Though the role of occlusion in TMDs is of minor magnitude as of the current consensus. Reversible splint therapy still remains one of the prominent treatment modalities till date. The standardized protocols advices that irreversible long term therapy should only be undertaken if definitive diagnosis can be finalized and patient benefit can be guaranteed. 24
Also recently, NMD is suggested to expand and include, besides occlusion and mastication, the complex phenomenon of swallowing thereby involving the skeletal muscles of the tongue and smooth muscles of the pharynx and oesophagus, a new ‘diamond’ concept, was proposed for NMD from the traditional triad concept. 25
The concepts pertaining to neuromuscular dentistry are still not so popular because extensive research data beyond the related working group are unavailable. Not many dentists are comfortable with the idea of the corelation between posture and TMJ and their inter related treatment. 26 The instruments used in diagnosis and treatment doesn’t have enough evidence to be universally accepted. Mostly the proven concept of Centric relation is still the preferred reference concept for rehabilitation. The role of prosthodontist is reduced to a minor role if at all in treating TMDs through this modalities as an universally accepted consensus. 27, 28
The relation between occlusion and TMD has been debatable for a long period of time.

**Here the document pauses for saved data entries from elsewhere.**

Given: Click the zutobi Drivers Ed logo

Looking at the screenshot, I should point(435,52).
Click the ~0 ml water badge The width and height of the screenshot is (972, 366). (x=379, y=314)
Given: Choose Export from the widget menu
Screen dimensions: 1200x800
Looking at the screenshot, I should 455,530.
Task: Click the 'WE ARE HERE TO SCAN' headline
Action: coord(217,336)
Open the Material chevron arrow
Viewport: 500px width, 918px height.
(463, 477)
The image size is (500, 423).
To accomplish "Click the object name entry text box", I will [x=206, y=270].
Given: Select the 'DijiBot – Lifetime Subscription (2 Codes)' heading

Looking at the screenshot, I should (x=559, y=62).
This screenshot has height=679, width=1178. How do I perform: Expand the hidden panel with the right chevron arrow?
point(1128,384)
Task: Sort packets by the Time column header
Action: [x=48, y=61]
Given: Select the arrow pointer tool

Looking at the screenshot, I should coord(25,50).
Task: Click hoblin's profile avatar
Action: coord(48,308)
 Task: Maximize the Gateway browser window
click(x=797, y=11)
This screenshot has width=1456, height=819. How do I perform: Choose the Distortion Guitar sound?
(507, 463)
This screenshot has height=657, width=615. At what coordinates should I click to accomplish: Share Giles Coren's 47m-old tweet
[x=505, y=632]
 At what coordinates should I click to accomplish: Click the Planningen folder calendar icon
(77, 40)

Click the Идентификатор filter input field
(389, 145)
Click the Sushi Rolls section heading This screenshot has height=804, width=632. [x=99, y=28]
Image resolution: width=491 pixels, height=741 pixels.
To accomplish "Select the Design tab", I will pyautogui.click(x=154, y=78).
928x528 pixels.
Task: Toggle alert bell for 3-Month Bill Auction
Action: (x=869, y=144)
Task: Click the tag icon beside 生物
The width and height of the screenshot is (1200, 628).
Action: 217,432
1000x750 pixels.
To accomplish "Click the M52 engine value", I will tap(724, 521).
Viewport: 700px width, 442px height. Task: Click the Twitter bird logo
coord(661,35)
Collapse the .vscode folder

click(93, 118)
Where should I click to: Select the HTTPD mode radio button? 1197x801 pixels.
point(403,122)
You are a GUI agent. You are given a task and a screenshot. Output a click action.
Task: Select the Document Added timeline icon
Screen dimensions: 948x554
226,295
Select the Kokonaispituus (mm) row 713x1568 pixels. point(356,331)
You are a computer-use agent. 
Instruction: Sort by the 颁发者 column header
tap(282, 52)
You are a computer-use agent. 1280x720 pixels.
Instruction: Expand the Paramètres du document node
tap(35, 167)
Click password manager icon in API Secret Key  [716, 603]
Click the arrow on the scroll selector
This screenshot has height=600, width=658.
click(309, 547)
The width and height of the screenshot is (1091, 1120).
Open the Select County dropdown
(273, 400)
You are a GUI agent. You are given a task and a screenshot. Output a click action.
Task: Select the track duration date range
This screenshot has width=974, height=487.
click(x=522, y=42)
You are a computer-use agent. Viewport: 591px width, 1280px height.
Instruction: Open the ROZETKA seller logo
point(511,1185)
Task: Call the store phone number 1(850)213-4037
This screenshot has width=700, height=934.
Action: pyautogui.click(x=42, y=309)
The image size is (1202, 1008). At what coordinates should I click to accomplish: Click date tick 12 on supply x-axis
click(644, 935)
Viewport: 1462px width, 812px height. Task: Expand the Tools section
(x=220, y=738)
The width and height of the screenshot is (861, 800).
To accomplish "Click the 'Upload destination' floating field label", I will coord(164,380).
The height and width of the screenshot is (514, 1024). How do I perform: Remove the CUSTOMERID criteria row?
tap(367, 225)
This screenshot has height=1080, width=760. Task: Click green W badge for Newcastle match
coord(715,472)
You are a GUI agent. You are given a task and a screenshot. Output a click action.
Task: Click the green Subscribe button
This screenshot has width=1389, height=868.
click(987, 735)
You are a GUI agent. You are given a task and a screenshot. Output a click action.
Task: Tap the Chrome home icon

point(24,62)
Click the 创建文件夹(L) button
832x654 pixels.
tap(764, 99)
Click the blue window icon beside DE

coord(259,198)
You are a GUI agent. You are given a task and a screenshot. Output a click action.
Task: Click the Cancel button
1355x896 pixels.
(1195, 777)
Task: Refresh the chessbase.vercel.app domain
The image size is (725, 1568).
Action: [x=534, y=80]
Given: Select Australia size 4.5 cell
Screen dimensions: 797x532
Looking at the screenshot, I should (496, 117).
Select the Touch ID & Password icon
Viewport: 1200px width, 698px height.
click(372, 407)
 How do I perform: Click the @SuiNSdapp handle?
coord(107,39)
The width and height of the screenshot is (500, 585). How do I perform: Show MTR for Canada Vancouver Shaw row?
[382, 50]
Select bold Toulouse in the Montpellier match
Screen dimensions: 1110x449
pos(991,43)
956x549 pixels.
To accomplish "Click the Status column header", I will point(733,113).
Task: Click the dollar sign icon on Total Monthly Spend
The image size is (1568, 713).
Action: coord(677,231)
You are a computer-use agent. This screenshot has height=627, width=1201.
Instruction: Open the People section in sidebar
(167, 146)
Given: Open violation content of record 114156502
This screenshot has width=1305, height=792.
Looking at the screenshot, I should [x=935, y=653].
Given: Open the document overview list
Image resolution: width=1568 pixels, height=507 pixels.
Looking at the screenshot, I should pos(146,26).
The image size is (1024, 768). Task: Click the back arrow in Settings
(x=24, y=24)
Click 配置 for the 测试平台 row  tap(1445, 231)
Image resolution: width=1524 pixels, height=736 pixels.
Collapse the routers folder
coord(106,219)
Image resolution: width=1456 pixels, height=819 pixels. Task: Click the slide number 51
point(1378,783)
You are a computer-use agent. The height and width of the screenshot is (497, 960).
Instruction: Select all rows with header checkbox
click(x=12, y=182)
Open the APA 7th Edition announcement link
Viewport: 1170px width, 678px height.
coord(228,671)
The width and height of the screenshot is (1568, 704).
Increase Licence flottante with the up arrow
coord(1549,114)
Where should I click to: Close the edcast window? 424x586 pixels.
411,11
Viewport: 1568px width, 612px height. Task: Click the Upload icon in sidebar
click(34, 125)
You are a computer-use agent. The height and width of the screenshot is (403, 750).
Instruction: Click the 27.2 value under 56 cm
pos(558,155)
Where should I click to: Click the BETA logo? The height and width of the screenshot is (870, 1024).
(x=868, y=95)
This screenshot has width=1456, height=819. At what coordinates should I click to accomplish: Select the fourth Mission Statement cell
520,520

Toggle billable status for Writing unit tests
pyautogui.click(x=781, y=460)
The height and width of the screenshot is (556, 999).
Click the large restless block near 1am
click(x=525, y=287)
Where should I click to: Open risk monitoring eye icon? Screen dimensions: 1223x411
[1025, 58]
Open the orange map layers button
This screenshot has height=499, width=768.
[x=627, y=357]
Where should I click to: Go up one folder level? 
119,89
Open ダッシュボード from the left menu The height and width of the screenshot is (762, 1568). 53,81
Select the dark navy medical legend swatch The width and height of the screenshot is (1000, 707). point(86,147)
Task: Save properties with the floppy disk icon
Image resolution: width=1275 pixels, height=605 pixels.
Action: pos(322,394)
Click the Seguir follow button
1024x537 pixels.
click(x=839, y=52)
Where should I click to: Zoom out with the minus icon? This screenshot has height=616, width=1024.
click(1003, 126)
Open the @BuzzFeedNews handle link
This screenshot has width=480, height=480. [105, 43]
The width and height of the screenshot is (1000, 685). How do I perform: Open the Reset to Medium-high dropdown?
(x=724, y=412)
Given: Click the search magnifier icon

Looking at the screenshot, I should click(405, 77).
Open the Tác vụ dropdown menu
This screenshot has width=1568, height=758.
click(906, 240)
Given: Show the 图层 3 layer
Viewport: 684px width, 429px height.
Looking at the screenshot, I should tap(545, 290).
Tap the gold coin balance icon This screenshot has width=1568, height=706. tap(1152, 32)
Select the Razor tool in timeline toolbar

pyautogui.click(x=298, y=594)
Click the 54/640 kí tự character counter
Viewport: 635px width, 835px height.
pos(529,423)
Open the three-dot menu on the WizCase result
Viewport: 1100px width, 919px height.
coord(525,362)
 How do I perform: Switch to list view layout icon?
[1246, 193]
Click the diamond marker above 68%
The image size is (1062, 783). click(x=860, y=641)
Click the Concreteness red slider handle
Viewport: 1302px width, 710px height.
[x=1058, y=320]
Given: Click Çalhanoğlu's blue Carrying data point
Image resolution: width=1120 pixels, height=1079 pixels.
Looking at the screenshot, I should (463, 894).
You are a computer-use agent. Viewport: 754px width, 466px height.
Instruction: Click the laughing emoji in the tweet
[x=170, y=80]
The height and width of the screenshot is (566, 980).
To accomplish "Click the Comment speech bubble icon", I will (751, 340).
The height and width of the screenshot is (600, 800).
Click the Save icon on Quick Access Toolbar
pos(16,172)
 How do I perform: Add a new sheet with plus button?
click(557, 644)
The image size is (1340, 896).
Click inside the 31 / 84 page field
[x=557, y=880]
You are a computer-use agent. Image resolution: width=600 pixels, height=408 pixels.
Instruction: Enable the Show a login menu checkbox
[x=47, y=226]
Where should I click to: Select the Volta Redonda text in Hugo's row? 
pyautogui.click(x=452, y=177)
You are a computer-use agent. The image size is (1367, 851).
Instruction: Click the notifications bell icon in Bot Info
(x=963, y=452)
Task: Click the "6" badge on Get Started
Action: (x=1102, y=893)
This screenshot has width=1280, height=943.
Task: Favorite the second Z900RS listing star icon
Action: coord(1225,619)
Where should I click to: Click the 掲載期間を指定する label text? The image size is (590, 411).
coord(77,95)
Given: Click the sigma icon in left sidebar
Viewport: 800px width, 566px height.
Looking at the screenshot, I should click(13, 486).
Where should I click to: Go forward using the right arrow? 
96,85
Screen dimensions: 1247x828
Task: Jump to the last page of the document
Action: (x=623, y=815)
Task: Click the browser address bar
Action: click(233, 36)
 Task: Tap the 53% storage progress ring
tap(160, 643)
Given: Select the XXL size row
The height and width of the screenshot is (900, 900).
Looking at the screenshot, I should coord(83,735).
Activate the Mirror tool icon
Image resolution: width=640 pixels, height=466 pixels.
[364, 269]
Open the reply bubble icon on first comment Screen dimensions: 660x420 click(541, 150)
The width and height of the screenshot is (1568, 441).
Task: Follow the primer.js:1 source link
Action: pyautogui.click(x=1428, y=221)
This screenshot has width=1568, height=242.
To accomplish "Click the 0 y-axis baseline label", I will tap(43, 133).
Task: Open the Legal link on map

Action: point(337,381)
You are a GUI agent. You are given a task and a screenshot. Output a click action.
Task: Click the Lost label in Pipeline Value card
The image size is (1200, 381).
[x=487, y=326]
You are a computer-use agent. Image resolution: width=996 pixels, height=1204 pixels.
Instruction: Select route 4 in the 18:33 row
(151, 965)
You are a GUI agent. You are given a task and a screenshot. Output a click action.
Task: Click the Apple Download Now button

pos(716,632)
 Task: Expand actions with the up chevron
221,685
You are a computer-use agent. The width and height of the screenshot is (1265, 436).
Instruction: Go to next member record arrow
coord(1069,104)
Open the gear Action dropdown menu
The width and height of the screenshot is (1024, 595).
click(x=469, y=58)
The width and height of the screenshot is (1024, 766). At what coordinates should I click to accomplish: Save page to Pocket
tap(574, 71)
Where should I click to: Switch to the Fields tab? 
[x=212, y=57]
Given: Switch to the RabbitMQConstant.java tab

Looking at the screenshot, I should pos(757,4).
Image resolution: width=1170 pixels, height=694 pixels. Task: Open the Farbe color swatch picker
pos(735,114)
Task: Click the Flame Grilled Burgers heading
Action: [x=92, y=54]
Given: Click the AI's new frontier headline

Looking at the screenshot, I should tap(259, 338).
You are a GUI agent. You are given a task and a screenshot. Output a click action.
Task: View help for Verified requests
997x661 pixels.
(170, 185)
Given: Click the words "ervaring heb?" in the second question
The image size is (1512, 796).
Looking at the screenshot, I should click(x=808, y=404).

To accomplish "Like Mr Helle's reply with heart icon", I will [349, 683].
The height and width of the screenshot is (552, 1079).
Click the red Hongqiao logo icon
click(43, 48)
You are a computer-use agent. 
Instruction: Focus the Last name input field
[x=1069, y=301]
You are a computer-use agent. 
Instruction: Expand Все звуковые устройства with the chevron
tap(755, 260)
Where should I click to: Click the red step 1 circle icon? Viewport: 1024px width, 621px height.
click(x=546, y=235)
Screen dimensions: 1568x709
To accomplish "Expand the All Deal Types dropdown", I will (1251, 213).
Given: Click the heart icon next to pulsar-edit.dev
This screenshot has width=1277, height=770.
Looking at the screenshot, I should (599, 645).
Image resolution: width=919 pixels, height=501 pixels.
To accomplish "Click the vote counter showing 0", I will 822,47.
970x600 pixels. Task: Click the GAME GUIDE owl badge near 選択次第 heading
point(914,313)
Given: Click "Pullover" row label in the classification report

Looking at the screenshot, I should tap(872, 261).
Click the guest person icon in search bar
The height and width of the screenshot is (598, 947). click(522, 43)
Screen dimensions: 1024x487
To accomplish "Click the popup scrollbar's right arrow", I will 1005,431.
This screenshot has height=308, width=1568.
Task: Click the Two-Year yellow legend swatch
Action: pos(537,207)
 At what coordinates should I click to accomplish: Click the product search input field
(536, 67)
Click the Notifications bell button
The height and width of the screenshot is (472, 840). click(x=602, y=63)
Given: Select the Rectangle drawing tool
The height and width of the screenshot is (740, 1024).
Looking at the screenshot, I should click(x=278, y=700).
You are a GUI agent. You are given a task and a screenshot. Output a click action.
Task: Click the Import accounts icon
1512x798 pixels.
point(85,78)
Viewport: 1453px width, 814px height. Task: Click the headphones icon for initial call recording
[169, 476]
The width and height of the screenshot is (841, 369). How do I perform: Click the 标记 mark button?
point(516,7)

Most speculative and independent studies in the initial period accepted occlusion as one of the important causative factors in TMDs. 29, 30 Though substantive evidence based studies was unavailable as the disease is multifactorial in nature. 31, 32 The factors like neuromuscular adaptability, psychological factors and extensive prevalence of varied occlusal discrepancies made it difficult to prove occlusion as a causative factor. 33, 34, 35 The reversible splint therapy, deprogramming and physical therapy provided relief to most of the cases thus minimizing the role of occlusion in aetiopathogenesis further. 36, 37, 38 In 2011, ICCMO published a position paper in TMD establishing scientific validity of the physical/functional basis of TMD, efficacy of measurement devices and TENS and their use as aids in diagnosis and in establishing a therapeutic neuromuscular dental occlusion. 39, 40, 41 But since then, extensive scientific review by authors like Manfredini et al. has moved towards a biopsychosocial model approach for TMD which has stated that in absence of a disease-specific association, there is no ground to hypothesise a major role for dental occlusion in the pathophysiology of TMDs. 42
Conclusion
The science has further evolved into Gneuromuscular dentistry (GNMD) which incorporates the principles of gnathologics into neuromuscular dentistry, thus making it a more robust scientific discipline. It is of utmost importance that today we have a tool in hand to objectify the occlusal conditions and correlate these to improve our restorative treatment outcome. These concept is being embraced by an increasing number of prosthodontist and dental technicians to achieve a holistic and healthy rehabilitation of the stomatognathic system. Neuromuscular dentistry has evolved a long way since its inception and with modern technological aids at its service this branch of dentistry has proven itself to be a dependable solution for rehabilitating patients in a physiologic homeostatic condition especially in complex cases. The basis of this approach is to gather objective data from the patient before making a diagnosis and starting off an irreversible therapy. Being doubly sure before commencing any extensive therapy strengthens the scientific foundation of the treatment further and can be considered an important treatment philosophy especially with cases with complex occlusal diseases may or may not associated with cranio-mandibular and cranio-cervical system.